Mentioning here in case others run into it / can better triage.

The text was updated successfully, but these errors were encountered:

@pmrowla

Fixes iterative/dvc-s3#80 It is similar to `gcsfs` and `adlfs`. On our end it seems `max_concurrency` is passed here https://github.com/iterative/dvc-objects/blob/main/src/dvc_objects/fs/generic.py#L210 and since the new version has this attr we pass it now, which most likely leads to this error. I'm not sure why `_gef_file` part was not yet implemented. @pmrowla might have a better idea on was it complicated, or less priority.

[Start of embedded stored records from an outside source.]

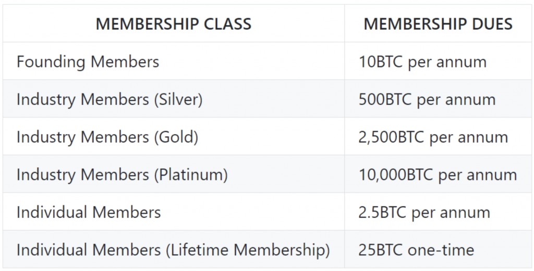Click the MEMBERSHIP CLASS column header
This screenshot has width=534, height=271.
174,24
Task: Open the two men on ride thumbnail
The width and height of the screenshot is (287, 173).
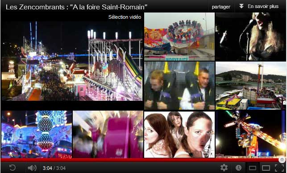Action: click(x=179, y=86)
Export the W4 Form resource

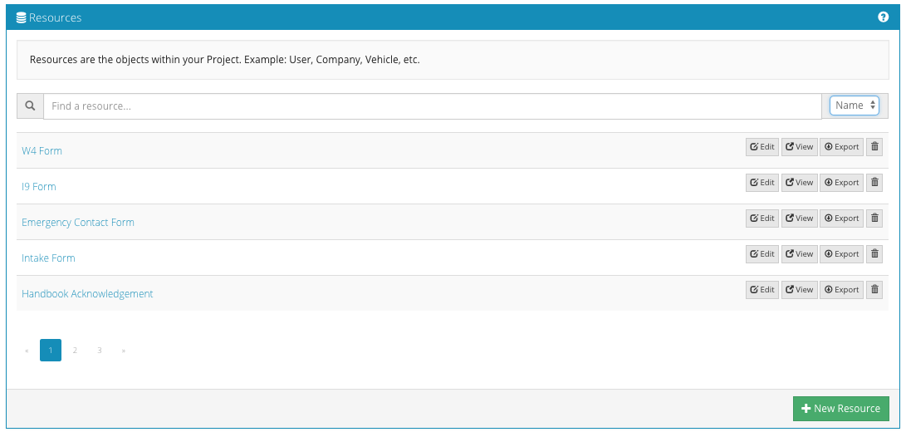(x=841, y=147)

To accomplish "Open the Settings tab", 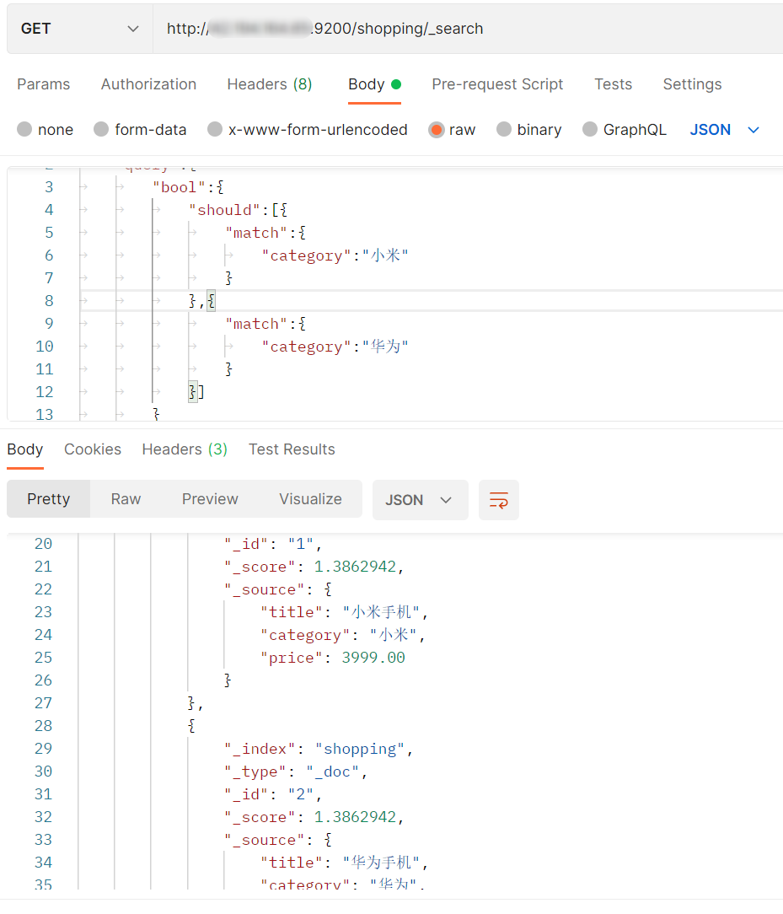I will coord(692,84).
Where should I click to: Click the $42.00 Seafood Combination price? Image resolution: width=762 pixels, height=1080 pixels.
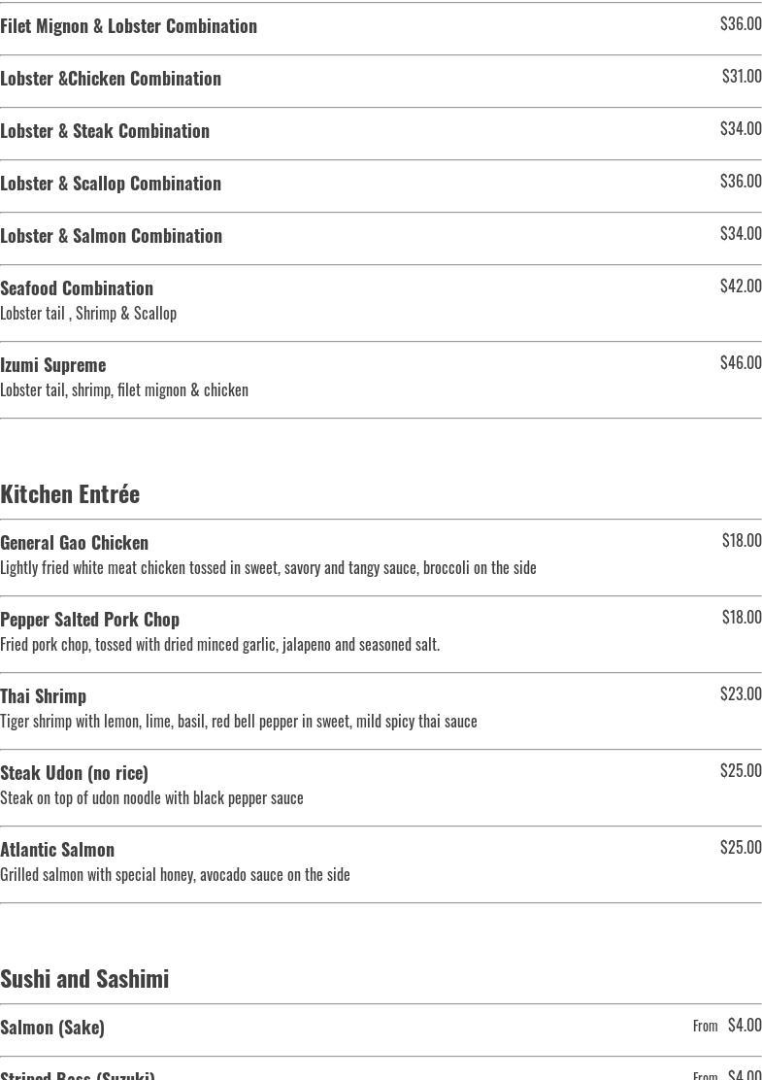[x=741, y=286]
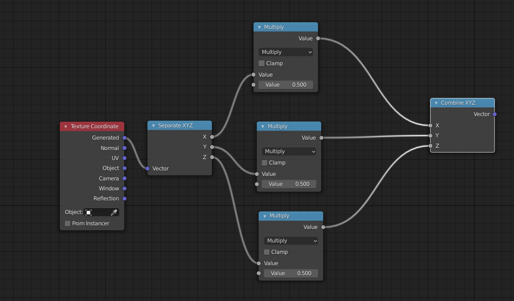514x301 pixels.
Task: Enable Clamp on the top Multiply node
Action: (x=261, y=63)
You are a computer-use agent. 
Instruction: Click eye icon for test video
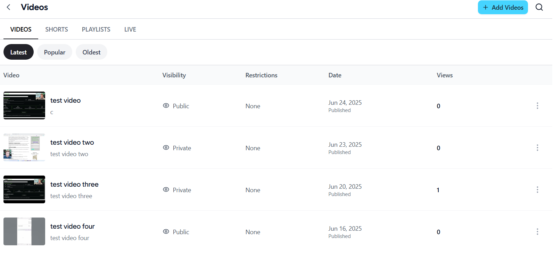tap(166, 106)
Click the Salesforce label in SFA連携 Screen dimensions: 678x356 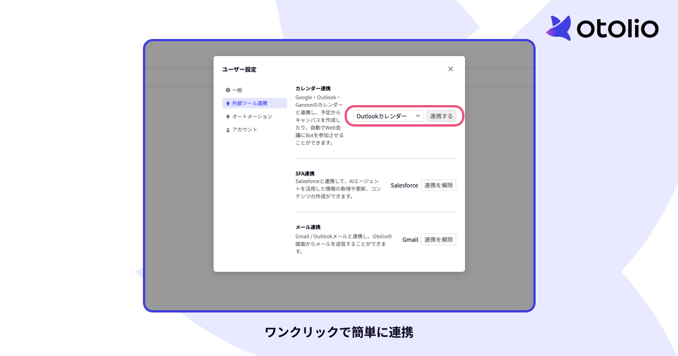tap(404, 185)
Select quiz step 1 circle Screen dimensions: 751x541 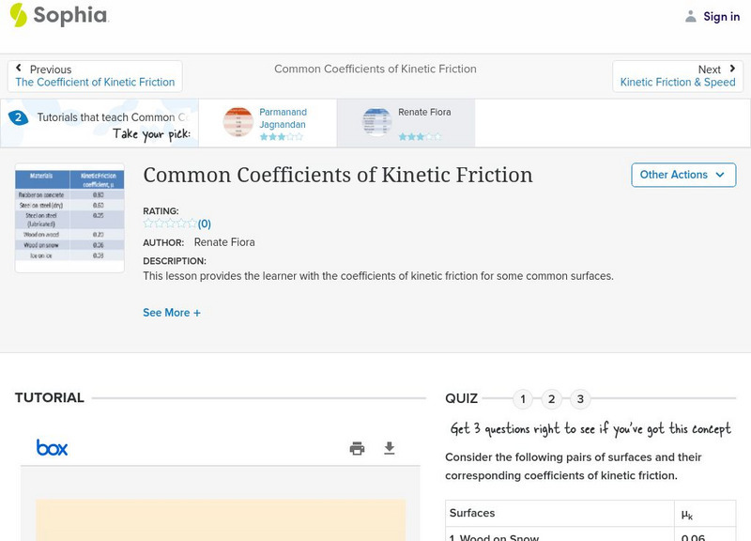coord(522,398)
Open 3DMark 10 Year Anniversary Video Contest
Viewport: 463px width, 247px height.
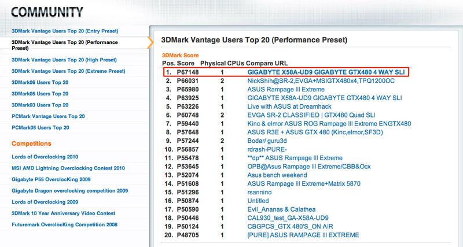pyautogui.click(x=64, y=213)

It seems it is the natural next step to do so.

@pmrowla

Fixes iterative/dvc-s3#80 It is similar to `gcsfs` and `adlfs`. On our end it seems `max_concurrency` is passed here https://github.com/iterative/dvc-objects/blob/main/src/dvc_objects/fs/generic.py#L210 and since the new version has this attr we pass it now, which most likely leads to this error. I'm not sure why `_gef_file` part was not yet implemented. @pmrowla might have a better idea on was it complicated, or less priority. It seems it is the natural next step to do so.

@pmrowla

Fixes iterative/dvc-s3#80 It is similar to `gcsfs` and `adlfs`. On our end it seems `max_concurrency` is passed here https://github.com/iterative/dvc-objects/blob/main/src/dvc_objects/fs/generic.py#L210 and since the new version has this attr we pass it now, which most likely leads to this error. I'm not sure why `_gef_file` part was not yet implemented. @pmrowla might have a better idea on was it complicated, or less priority. It seems it is the natural next step to do so.

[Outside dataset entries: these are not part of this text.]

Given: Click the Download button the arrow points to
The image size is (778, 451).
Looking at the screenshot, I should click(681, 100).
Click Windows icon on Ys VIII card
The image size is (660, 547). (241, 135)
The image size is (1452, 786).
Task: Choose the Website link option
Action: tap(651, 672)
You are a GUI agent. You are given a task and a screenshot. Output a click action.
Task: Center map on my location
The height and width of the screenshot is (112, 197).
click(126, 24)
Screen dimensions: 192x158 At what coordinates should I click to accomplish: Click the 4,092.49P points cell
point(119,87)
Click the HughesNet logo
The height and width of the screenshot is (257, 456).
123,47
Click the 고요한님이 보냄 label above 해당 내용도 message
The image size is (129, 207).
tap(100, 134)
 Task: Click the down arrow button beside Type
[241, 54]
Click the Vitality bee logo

shcheklein · 2024-03-17T21:44:05Z

Thanks @ryan-williams . Should be fixed by fsspec/s3fs#863 .

We should probably for now do a some workaround here also (in case of s3 avoid using max_concurrency for get file) in dvc-objects. Also, we should see why it was not implemented in the first place - @pmrowla if could give a context - that would be helpful - was it involved and / or nor needed?

pmrowla · 2024-03-17T23:34:34Z

Supporting concurrent chunked downloads is more complex than uploads, so it was not implemented due to time constraints.

For uploads (fsspec _put_file), the S3 API inherently supports uploading chunks out of order in multipart uploads. Re-assembling them in order is handled on the amazon/server end.

For downloads (fsspec _get_file), doing a chunked/concurrent download requires downloading the required byte-ranges and then re-assembling them locally. There is no built-in support for the out of order re-assembly step in the S3 API or in the botocore libraries. (For adlfs, the microsoft azure python sdk does include built-in support for concurrent chunked downloads, which is why it's supported in adlfs _get_file)

Since there is no guarantee that downloads will be completed in order, this means completed chunks need to either be kept in memory or written out to temp files on disk before re-assembling them at the end of the download operation (once all chunks are available, or at least when the "next" sequential chunk is available).

This is something that can be implemented in s3fs, but IMO it would be better for it to be implemented at the outer client level (i.e. the client calling fsspec, in this case dvc-objects) which would make chunked downloads supported for all filesystems that support downloading a specific byte range (which is essentially every fsspec implementation).

martindurant · 2024-03-18T14:31:15Z

Since there is no guarantee that downloads will be completed in order, this means completed chunks need to either be kept in memory or written out to temp files on disk before re-assembling them at the end of the download operation

I think all local filesystems support seeking beyond the end of the file to write data, so reassembly should not be hard. On linux this even produces "sparse" files (on windows you get padding), which is not important in this case because we intend to fill all the gaps.

Fixes iterative/dvc-s3#80

dberenbaum · 2024-03-19T12:42:51Z

Should we create a separate issue for concurrent chunked downloads?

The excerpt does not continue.